Zusammenfassung
Bei 18 Infarkt-Patienten wurde das verschlossene Kranzgefäß innerhalb von 8,2 ± 6,9 Stunden
nach Beschwerdebeginn durch intrakoronare Streptokinase-Infusion wiedereröffnet (Untersuchungsgruppe).
Die Ejektionsfraktion stieg von 51,4 ± 9,8 % vor der Reperfusion auf 55,9 ± 9 % sofort
nach Beendigung der Streptokinase-Infusion (P < 0,01); das akinetische Segment verkürzte sich von 10,2 ± 6,1 cm auf 7,1 ± 4,9 cm
(P < 0,025). Im chronischen Infarktstadium und nach Bypass-Operation ergaben sich keine
weiteren signifikanten Veränderungen. Achtzehn konservativ behandelte Patienten (Kontrollgruppe
K) waren hinsichtlich Koronarbefalls und linksventrikulärer Funktionsparameter im
Akutstadium mit der Untersuchungsgruppe vergleichbar. Das Kontrollangiogramm im chronischen
Infarktstadium zeigte bei je neun dieser Patienten einen persistierenden Verschluß
(K 1) und eine spontane Rekanalisation des Infarktgefäßes (K 2). Die Untersuchungsgruppe
wies im chronischen Stadium eine signifikant höhere Ejektionsfraktion (57 ± 13 %)
und ein kürzeres akinetisches Segment auf (4,5 ± 6 cm) als die Gruppe K 1 (Ejektionsfraktion
43,4 ± 7,6 %, P < 0,05; akinetisches Segment 9,8 ± 5,5 cm, P < 0,025). Der Verlust an R-Potentialen im Elektrokardiogramm war in der Untersuchungsgruppe
weniger ausgeprägt als in beiden Kontrollgruppen. Bei zehn Patienten der Untersuchungsgruppe,
bei denen eine Bypass-Operation durchgeführt worden war, ergab die intraoperative
Inspektion, daß das wiedereröffnete Kranzgefäß funktionstüchtiges Myokard perfundierte.

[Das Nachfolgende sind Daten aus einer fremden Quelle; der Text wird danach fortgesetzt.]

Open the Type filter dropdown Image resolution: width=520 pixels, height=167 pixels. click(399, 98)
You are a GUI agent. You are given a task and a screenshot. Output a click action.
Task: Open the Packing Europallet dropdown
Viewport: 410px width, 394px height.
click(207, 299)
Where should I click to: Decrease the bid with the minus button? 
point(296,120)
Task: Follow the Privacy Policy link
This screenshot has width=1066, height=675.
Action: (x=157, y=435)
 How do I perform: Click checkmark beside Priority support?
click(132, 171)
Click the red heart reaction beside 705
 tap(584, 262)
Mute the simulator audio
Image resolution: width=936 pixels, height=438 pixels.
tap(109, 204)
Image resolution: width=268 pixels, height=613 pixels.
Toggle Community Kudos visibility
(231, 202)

Die Befunde weisen darauf hin, daß die Infarktgröße durch die nicht-chirurgische Koronararterien-Reperfusion
begrenzt wurde.
Abstract
The occluded coronary vessel was recanalized in 18 patients with cardiac infarction
(investigation group) within 8.2 ± 6.9 hours after onset of complaints by use of intracoronary
streptokinase infusion. Ejection fraction increased from 51.4 ± 9.8 % before reperfusion
to 55.9 ± 9 % immediately after the end of streptokinase infusion (P < 0.01). The akinetic segment decreased from 10.2 ± 6.1 cm to 7.1 ± 4.9 cm (P < 0.025). During chronic infarction stage and after bypass operation no further significant
changes were observed. Eighteen conservatively treated patients (control group K)
were comparable to the investigated group as regards coronary involvement and left
ventricular function measurements during the acute stage. A control angiogram during
the chronic infarction stage showed persistent occlusion in 9 of these patients (K1)
and spontaneous recanalization of infarcted vessels in the remaining 9 patients (K2).
During the chronic stage the investigation group showed a significantly higher ejection
fraction (57 ± 13 %) and a shorter akinetic segment (4.5 ± 6 cm) than group K1 (ejection
fraction 43.4 ± 7.6 %, P < 0.05; akinetic segment 9.8 ± 5.5 cm, P < 0.025). Loss of R potentials in the ECG was less pronounced in the investigation
group than in both control groups. In 10 patients of the investigation group, in whom
a bypass operation had been performed, intraoperative inspection showed that the recanalized
coronary vessel perfused healthy myocardium. The results indicate that infarction
size could be limited by non-surgical coronary artery reperfusion.